The issue of citizenship is the core element in what is being bandied around as the national question. In fact, it should be the national question! There is no ethnic question. No Igbo question, no Fulani question, no Tiv question, no Berom, Efik, Yoruba or Hausa questions; just a national question because you don’t want to make a people a question. Once you start making a people a question you will soon be looking for answer to that question. And history in this respect makes people worry because in the past when peoples were cast as questions the answers included the final solutions in Germany and in Rwanda for a recent example.  So casting a people as a question is a dangerous thing to do in a country where the spectre of ethnicity is a major driver of the citizenship problem.

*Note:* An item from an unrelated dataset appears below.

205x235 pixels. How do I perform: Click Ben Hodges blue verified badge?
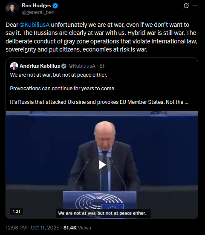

Ethnicity is in truth the main animator of the “indigene”/ “settler” contradiction as the Jos crises clearly shows.  The Jos crises is due to the disagreements between the mostly  Fulani “settlers” and the indigenous Berom, Anaguta, and Afizere groups over  political representation and attendant citizenship rights. This shows that the settler/indigene issue is a nation-wide crisis that we continue to ignore at our own peril. We must not let it damage us. A Nigerian citizen should be a Nigerian citizen with all the rights and privileges appertaining anywhere in the territory of the Federal Republic of Nigeria.  There is no higher measure of national integration.